### Records for processing:
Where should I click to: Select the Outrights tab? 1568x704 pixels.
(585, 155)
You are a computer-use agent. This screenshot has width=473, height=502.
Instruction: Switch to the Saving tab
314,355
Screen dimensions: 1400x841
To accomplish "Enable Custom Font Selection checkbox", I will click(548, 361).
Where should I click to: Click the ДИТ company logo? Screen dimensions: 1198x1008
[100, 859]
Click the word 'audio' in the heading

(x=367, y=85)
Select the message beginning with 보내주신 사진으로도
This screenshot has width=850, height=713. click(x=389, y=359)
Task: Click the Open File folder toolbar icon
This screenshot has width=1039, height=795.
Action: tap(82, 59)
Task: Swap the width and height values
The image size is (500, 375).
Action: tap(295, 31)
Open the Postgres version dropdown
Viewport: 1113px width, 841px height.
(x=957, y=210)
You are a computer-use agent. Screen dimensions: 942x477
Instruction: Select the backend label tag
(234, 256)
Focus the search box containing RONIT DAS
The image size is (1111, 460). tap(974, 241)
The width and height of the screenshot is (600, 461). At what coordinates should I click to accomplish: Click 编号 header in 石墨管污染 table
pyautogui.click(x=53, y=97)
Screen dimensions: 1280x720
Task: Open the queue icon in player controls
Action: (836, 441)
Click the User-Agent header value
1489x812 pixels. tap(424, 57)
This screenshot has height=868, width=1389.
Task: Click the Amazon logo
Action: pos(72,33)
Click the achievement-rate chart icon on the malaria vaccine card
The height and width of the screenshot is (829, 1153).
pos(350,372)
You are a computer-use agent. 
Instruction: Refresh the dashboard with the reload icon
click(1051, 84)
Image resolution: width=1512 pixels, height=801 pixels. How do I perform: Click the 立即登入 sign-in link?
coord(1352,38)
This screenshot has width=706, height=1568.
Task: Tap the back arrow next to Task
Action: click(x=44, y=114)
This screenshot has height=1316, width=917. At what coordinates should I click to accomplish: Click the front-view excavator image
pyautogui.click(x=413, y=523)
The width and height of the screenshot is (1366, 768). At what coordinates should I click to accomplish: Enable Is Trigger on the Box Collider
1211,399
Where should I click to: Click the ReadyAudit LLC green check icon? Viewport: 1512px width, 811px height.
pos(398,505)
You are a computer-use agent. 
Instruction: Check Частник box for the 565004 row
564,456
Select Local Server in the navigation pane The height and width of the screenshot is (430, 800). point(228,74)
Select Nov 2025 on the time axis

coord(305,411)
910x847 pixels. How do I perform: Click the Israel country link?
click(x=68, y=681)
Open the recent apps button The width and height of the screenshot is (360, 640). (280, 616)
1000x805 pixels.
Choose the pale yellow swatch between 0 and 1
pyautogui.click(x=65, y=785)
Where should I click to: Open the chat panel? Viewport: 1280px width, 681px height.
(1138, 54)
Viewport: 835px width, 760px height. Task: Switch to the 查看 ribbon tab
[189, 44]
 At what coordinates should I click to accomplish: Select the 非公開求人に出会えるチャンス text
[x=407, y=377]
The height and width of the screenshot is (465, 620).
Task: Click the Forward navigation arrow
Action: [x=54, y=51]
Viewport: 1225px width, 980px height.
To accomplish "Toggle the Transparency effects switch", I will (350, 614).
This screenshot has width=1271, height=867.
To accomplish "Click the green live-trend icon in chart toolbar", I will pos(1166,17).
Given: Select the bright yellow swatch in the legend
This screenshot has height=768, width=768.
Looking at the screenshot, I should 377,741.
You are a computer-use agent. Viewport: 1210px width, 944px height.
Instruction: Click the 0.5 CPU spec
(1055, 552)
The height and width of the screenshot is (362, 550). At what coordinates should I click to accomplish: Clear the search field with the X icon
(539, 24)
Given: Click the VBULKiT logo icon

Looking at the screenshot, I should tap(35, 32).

### Directions for this task:
From the first line to the last, retype the records exactly as they stand above.

### Finished exercise:
Where should I click to: Select the Outrights tab? 1568x704 pixels.
(585, 155)
You are a computer-use agent. This screenshot has width=473, height=502.
Instruction: Switch to the Saving tab
314,355
Screen dimensions: 1400x841
To accomplish "Enable Custom Font Selection checkbox", I will click(548, 361).
Where should I click to: Click the ДИТ company logo? Screen dimensions: 1198x1008
[100, 859]
Click the word 'audio' in the heading

(x=367, y=85)
Select the message beginning with 보내주신 사진으로도
This screenshot has width=850, height=713. click(x=389, y=359)
Task: Click the Open File folder toolbar icon
This screenshot has width=1039, height=795.
Action: tap(82, 59)
Task: Swap the width and height values
The image size is (500, 375).
Action: tap(295, 31)
Open the Postgres version dropdown
Viewport: 1113px width, 841px height.
(x=957, y=210)
You are a computer-use agent. Screen dimensions: 942x477
Instruction: Select the backend label tag
(234, 256)
Focus the search box containing RONIT DAS
The image size is (1111, 460). tap(974, 241)
The width and height of the screenshot is (600, 461). At what coordinates should I click to accomplish: Click 编号 header in 石墨管污染 table
pyautogui.click(x=53, y=97)
Screen dimensions: 1280x720
Task: Open the queue icon in player controls
Action: (836, 441)
Click the User-Agent header value
1489x812 pixels. tap(424, 57)
This screenshot has height=868, width=1389.
Task: Click the Amazon logo
Action: pos(72,33)
Click the achievement-rate chart icon on the malaria vaccine card
The height and width of the screenshot is (829, 1153).
pos(350,372)
You are a computer-use agent. 
Instruction: Refresh the dashboard with the reload icon
click(1051, 84)
Image resolution: width=1512 pixels, height=801 pixels. How do I perform: Click the 立即登入 sign-in link?
coord(1352,38)
This screenshot has width=706, height=1568.
Task: Tap the back arrow next to Task
Action: click(x=44, y=114)
This screenshot has height=1316, width=917. At what coordinates should I click to accomplish: Click the front-view excavator image
pyautogui.click(x=413, y=523)
The width and height of the screenshot is (1366, 768). At what coordinates should I click to accomplish: Enable Is Trigger on the Box Collider
1211,399
Where should I click to: Click the ReadyAudit LLC green check icon? Viewport: 1512px width, 811px height.
pos(398,505)
You are a computer-use agent. 
Instruction: Check Частник box for the 565004 row
564,456
Select Local Server in the navigation pane The height and width of the screenshot is (430, 800). point(228,74)
Select Nov 2025 on the time axis

coord(305,411)
910x847 pixels. How do I perform: Click the Israel country link?
click(x=68, y=681)
Open the recent apps button The width and height of the screenshot is (360, 640). (280, 616)
1000x805 pixels.
Choose the pale yellow swatch between 0 and 1
pyautogui.click(x=65, y=785)
Where should I click to: Open the chat panel? Viewport: 1280px width, 681px height.
(1138, 54)
Viewport: 835px width, 760px height. Task: Switch to the 查看 ribbon tab
[189, 44]
 At what coordinates should I click to accomplish: Select the 非公開求人に出会えるチャンス text
[x=407, y=377]
The height and width of the screenshot is (465, 620).
Task: Click the Forward navigation arrow
Action: [x=54, y=51]
Viewport: 1225px width, 980px height.
To accomplish "Toggle the Transparency effects switch", I will (350, 614).
This screenshot has width=1271, height=867.
To accomplish "Click the green live-trend icon in chart toolbar", I will pos(1166,17).
Given: Select the bright yellow swatch in the legend
This screenshot has height=768, width=768.
Looking at the screenshot, I should 377,741.
You are a computer-use agent. Viewport: 1210px width, 944px height.
Instruction: Click the 0.5 CPU spec
(1055, 552)
The height and width of the screenshot is (362, 550). At what coordinates should I click to accomplish: Clear the search field with the X icon
(539, 24)
Given: Click the VBULKiT logo icon

Looking at the screenshot, I should tap(35, 32).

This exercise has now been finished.